The chemistry summer research recruiting seminar is today!

The chemistry summer research recruiting seminar is today, Wednesday, January 18, in Olin 04, 4:00-5:00 p.m.  This will be an opportunity for students interested in applying for a summer research position in the Chemistry Department to hear a quick summary of the science the chemistry faculty members are pursuing in their labs.  Students interested in summer research should also go to the Chemistry Department website to consider opportunities available off-campus as well as at Carleton.  http://apps.carleton.edu/curricular/chem/research/.

Note that the Chemistry Department summer research recruiting document and the application form are also available at this location.  If you have general questions about summer research opportunities available in the Chemistry Department, you can contact me (sdrew@carleton.edu, x4032) as I am the Summer Research Coordinator for chemistry this summer.

Steve Drew


Seminar Announcement

Friday, January 20, 2012
3:30 p.m.
Olin 141
(NOTE ROOM CHANGE)

Michel Janssen
University of Minnesota

Einstein’s most revolutionary work:  The young turk’s contributions to early quantum theory

Einstein is probably best remembered for his wild hairdo and as the father of relativity theory, E=mc2, and the atomic bomb.  His famous put-down of quantum mechanics, “God does not play dice,” is also widely known.  What is often forgotten is that Einstein made several key contributions to early quantum theory, some of them routinely misattributed to the better known quantum revolutionaries Planck and Bohr, and that Einstein himself saw these contributions and not his work on relativity theory as truly revolutionary.  In my talk I will give a concise overview of these contributions, from his startling 1905 light-quantum hypothesis to his prescient 1909 prediction of the wave-particle duality of light and his 1917 quantum theory of radiation, which laid the theoretical basis for the laser.  This early work in quantum theory, much more so than his work in relativity theory, illustrates the approach to physics that brought Einstein his great triumphs.  I will contrast this approach, which puts careful consideration of the empirical data first, to the approach that has come to be associated with Einstein but that he never followed in his early years, in which mathematical elegance is put front and center and a cavalier ‘damn the data if they don't fit’ attitude is adopted.  Einstein only exhibited this type of bravado once he had become the wild-haired iconic old sage of popular lore.  Although he managed to convince himself otherwise, it never brought him any lasting results in physics.  The triumphs for which the old sage is justly celebrated were all achieved by the young turk, who, fortunately, continued to surface every once in a while even in Einstein’s later years, such as, most importantly, with the famous Einstein-Podolsky-Rosen paper of 1935, which strikingly brings out the phenomenon of quantum entanglement and which by now is easily Einstein’s most frequently cited paper.

### SOURCE EXCERPT:
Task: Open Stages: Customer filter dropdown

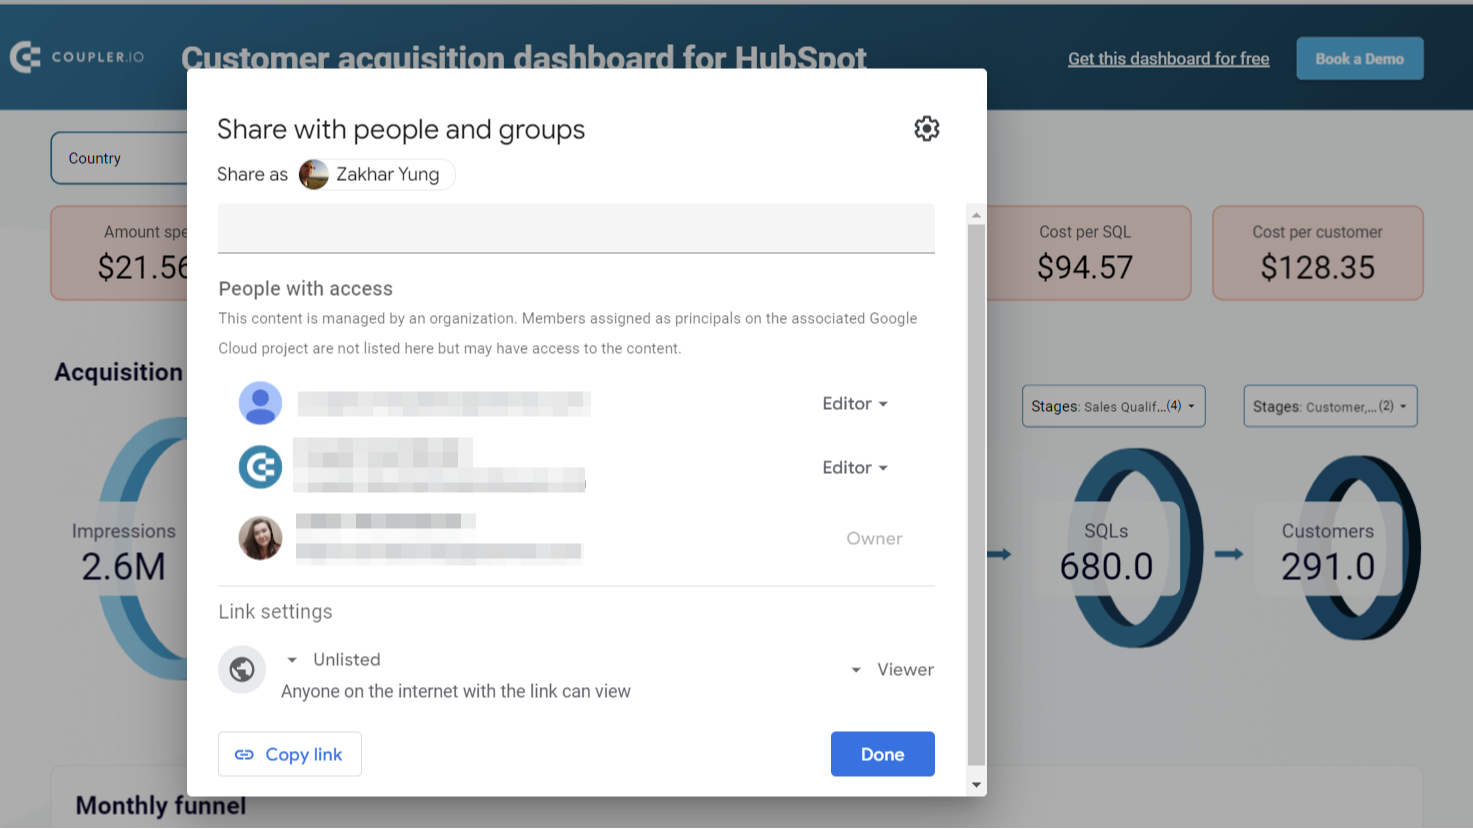Action: click(1329, 406)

### WRITTEN INSTRUCTION 1:
According to the seminar announcements, what did Einstein's 1917 quantum theory of radiation lay the theoretical basis for?
### WRITTEN INSTRUCTION 2:
Write the next part of the seminar announcements, continuing after their final sentence.

### RIGHT ANSWER 1:
The laser.

### RIGHT ANSWER 2:
Periodic Table Meets This Week

Periodic Table meets this Thursday in the LDC.  We meet at noon in the chemistry hallway and walk over together, or you can join us there.  If you are off board, the department will cover your lunch.


Scientific Careers Panel Discussion
MN Private Colleges Career Consortium (MPCCC) Job and Internship Fair

Want to know what to do with your college degree?  Consider attending the Scientific Careers Panel Discussion at the MPCCC Job and Internship Fair.  The panel will be on Tuesday, February 21, at the Minneapolis Convention Center.  All students registered for the fair may attend the Scientific Careers Panel; however, pre-registration to attend the panel is required.  The Career Center is making arrangements for a bus to transport students to and from the fair on February 21.  For more information, see the attached or contact Brian Murphy or Mike Hendel in the Career Center.


Interested in Teaching?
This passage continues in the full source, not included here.